Parlavamo però di un film della Walt Disney, e il lieto fine in qualche modo ci deve essere…come ci devono essere gli eroi. E visto che ci piace esagerare, questa volta gli eroi saranno di casa nostra. Cinciarini disputa una gara 7 come nessun play italiano era riuscito a giocare da tanto tempo a questa parte, Della Valle dimostra che oltre ai dentoni ha un’altra cosa ancora più grande che finisce con “-oni”.

Permettetemi però di aprire non un capitolo ma quantomeno un paragrafo sull’ultimo dei principi azzurri: il suo nome ricorda una semi divinità greca, il ragazzo onora la scelta dei suoi genitori giocando con un’energia e una mentalità davvero fuori dal mondo.

Achille Polonara per me è l’MVP di questi playoff: un tempismo a rimbalzo che non hanno nemmeno gli americani, in transizione è un highlight continuo, e quando bisogna segnare o prendersi delle responsabilità lui risponde sempre presente.

Questi meravigliosi ragazzi hanno poi un maestro in campo con loro, come Splinter per le Tartarughe Ninja: Rimantas Kaukenas piuttosto che perdere apre un conto in Grecia.
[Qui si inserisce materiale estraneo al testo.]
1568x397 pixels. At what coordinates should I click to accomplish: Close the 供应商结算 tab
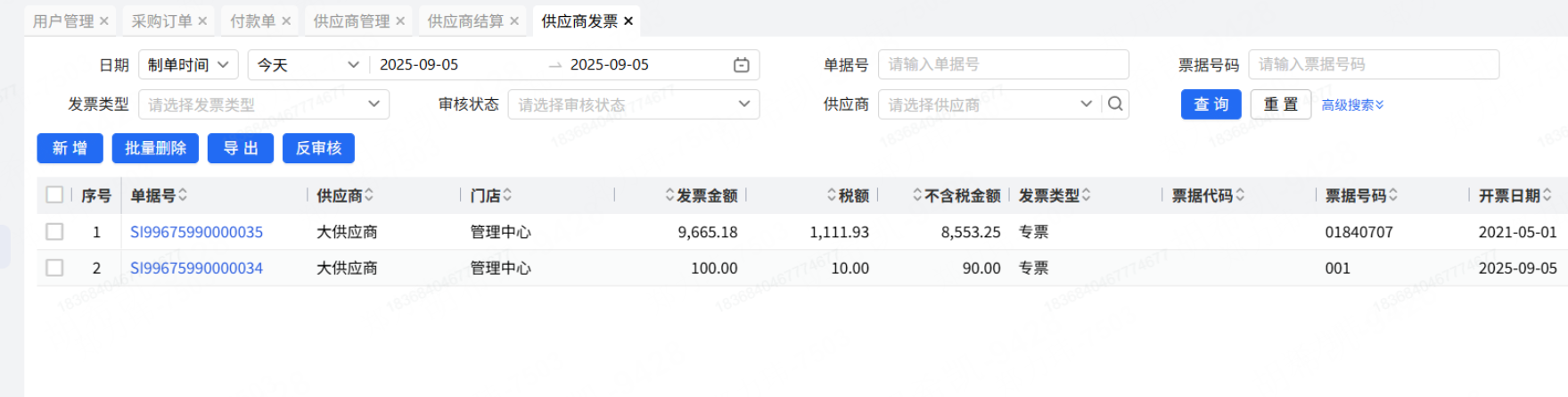[x=514, y=21]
Gara 7 a Venezia non può finire diversamente, Reggio vola in finale dove ad aspettarla non c’è incredibilmente Milano ma un’altra storia incredibile dalla stagione vincente e allo stesso tempo burrascosa. La finale è Reggio Emilia – Sassari.

finale

Alessandro Catellani Photography

Ecco, la favola iniziata a Luglio dell’anno scorso finisce qui, come nei film in cui, con le immagini dei protagonisti, scorrono in sovraimpressione le notizie di ognuno di essi:

  • Andrea Cinciarini: chiude i playoff giocando quasi 35 di media, distribuisce 125 assist a fronte di 55 palle perse. D’ora in poi chiamatelo pure “il professore”
  • Amedeo Della Valle: alla prima esperienza senior della sua vita segna quasi 10 punti di media col 35 scarso da 3 punti. Segnerà in finale delle bombe che non si vedevano a Reggio dai tempi di un certo Gianluca Basile.
  • Achille Polonara: sfiora la doppia doppia di media, ha il plus/minus più alto di tutta la squadra. I tifosi vogliono una strada a suo nome.
  • Rimantas Kaukenas: si scoprirà alla fine della stagione che nelle vene scorre incredibilmente sangue e non ghiaccio come tutti pensavano.
  • Lavrinovic: più letale di una silenziosa sotto le lenzuola, piuttosto che rinunciare al campo è pronto a sostituire la gamba malandata con quella del suo gemello.
  • Riccardo Cervi: quando c’è da giocarsi la stagione non si scherza mica come su facebook, giocherà una gara 7 memorabile.
  • Drake Diener: è stato subito amore coi tifosi, se solo ci fosse un telecomando per tornare indietro in gara 7, a 4 dalla fine palla in mano dopo una bomba irreale…
  • Federico Mussini: questa storia inizia e finisce con lui. Zaino in spalla, scarpe da basket ai piedi, New York che lo aspetta..
  • Giovanni Pini: tifare come un matto dalla panca aspettando il proprio momento, sapendo che arriverà, farsi trovare pronti, rischiare di decidere la finale scudetto. Anche la favola di questo ragazzo è appena iniziata.
  • Ojars Silins: sembra non recuperare mai bene dall’infortunio, non ha confidenza con la partita… ecco, poi quando conta sembra uno dei veterani. Il suo talento tecnico e atletico lo porteranno ad indossare il cappellino di Brooklyn molto presto.
  • Coach Menetti: eroi i giocatori, eroe anche e soprattutto il coach: quando non c’è pressione e si può lavorare bene è relativamente facile ottenere consensi. Quest’anno Menetti invece se l’è sudata eccome: con una squadra che non si poteva nascondere, da vero mago è riuscito ad adattare il suo gioco a roster che cambiavano quasi settimanalmente. Il tutto con una semplicità disarmante. E Reggio Emilia è stata una delle poche squadre viste quest’anno in Italia ad avere una certa coerenza anche dal punto di vista tattico. Chapeau per l’allenatore ma prima di tutto per l’uomo, un vero Signore.

 

 

C’è chi dice che un’occasione del genere non capiterà mai più a Reggio Emilia. Io dico che siamo solo all’inizio, e finchè i protagonisti saranno quei ragazzi che calcano il campo delle giovanili in tutta Italia, non mi stancherò mai di narrare le loro gesta.